Go to the line in the entries below that holds "Given: Click the microphone voiceover icon" and repeat exactly from there through the line that holds "Given: Open Liam Twomey's profile picture", inclusive.

===== Recorded data =====

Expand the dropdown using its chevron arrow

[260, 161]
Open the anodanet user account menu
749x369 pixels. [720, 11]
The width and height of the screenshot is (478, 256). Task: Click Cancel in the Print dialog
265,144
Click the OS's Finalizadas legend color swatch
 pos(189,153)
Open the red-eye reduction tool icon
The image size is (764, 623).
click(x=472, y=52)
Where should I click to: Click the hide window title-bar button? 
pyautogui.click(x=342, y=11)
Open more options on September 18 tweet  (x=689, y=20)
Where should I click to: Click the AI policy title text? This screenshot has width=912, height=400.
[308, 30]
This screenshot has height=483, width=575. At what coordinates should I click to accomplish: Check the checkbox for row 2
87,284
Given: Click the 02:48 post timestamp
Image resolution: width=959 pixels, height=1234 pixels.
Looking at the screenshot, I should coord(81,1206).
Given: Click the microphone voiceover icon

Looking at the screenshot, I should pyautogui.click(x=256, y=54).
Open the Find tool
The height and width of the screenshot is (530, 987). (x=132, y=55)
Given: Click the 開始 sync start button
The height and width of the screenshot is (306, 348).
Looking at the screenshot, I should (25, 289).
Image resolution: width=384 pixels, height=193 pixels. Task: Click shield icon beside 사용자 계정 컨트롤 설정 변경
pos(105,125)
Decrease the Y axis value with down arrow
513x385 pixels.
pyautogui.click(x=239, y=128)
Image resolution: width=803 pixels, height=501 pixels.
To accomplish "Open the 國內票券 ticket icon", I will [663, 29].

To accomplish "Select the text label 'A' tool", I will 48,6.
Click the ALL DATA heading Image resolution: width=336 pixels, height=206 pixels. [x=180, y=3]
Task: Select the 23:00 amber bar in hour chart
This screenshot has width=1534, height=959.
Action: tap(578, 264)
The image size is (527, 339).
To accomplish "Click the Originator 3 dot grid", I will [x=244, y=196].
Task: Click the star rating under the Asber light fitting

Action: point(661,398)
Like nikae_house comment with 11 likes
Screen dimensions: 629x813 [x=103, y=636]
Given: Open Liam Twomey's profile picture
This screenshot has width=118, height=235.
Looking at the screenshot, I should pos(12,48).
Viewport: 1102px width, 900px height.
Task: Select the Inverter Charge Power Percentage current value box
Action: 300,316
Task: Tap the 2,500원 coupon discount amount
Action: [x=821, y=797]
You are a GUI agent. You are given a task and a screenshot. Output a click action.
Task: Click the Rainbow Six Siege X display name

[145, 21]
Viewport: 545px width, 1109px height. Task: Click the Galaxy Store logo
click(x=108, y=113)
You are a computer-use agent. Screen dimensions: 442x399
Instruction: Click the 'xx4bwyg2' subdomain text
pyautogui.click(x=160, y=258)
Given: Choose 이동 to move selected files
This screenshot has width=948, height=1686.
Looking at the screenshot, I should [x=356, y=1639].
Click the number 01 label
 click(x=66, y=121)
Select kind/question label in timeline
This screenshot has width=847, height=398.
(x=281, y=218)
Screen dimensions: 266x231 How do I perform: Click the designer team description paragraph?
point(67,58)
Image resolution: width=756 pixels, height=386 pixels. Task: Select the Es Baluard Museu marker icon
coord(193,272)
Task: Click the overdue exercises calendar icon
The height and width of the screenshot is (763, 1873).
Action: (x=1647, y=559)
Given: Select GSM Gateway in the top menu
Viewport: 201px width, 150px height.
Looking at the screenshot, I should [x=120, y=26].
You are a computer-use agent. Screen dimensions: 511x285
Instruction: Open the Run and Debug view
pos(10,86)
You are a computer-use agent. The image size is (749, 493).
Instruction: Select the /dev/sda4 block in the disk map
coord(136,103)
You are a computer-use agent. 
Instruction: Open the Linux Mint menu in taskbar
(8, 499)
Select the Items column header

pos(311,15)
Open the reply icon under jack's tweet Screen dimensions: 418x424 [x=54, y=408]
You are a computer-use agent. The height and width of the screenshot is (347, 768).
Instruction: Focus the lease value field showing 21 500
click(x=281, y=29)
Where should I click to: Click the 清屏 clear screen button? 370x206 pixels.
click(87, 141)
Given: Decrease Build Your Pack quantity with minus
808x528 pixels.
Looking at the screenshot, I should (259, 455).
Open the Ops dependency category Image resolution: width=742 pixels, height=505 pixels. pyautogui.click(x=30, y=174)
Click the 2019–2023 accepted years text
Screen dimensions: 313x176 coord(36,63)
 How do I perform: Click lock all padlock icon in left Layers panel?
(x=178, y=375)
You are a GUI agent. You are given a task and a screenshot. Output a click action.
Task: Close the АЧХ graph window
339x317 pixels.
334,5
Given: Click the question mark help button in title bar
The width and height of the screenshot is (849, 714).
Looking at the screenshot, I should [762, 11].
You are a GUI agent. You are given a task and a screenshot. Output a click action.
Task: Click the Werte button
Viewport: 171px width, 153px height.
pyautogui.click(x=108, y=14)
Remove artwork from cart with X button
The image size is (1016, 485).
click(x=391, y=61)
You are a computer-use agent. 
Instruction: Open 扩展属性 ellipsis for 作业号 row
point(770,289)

=====

Written solution:
Given: Click the microphone voiceover icon

Looking at the screenshot, I should pyautogui.click(x=256, y=54).
Open the Find tool
The height and width of the screenshot is (530, 987). (x=132, y=55)
Given: Click the 開始 sync start button
The height and width of the screenshot is (306, 348).
Looking at the screenshot, I should (25, 289).
Image resolution: width=384 pixels, height=193 pixels. Task: Click shield icon beside 사용자 계정 컨트롤 설정 변경
pos(105,125)
Decrease the Y axis value with down arrow
513x385 pixels.
pyautogui.click(x=239, y=128)
Image resolution: width=803 pixels, height=501 pixels.
To accomplish "Open the 國內票券 ticket icon", I will [663, 29].

To accomplish "Select the text label 'A' tool", I will 48,6.
Click the ALL DATA heading Image resolution: width=336 pixels, height=206 pixels. [x=180, y=3]
Task: Select the 23:00 amber bar in hour chart
This screenshot has width=1534, height=959.
Action: tap(578, 264)
The image size is (527, 339).
To accomplish "Click the Originator 3 dot grid", I will [x=244, y=196].
Task: Click the star rating under the Asber light fitting

Action: point(661,398)
Like nikae_house comment with 11 likes
Screen dimensions: 629x813 [x=103, y=636]
Given: Open Liam Twomey's profile picture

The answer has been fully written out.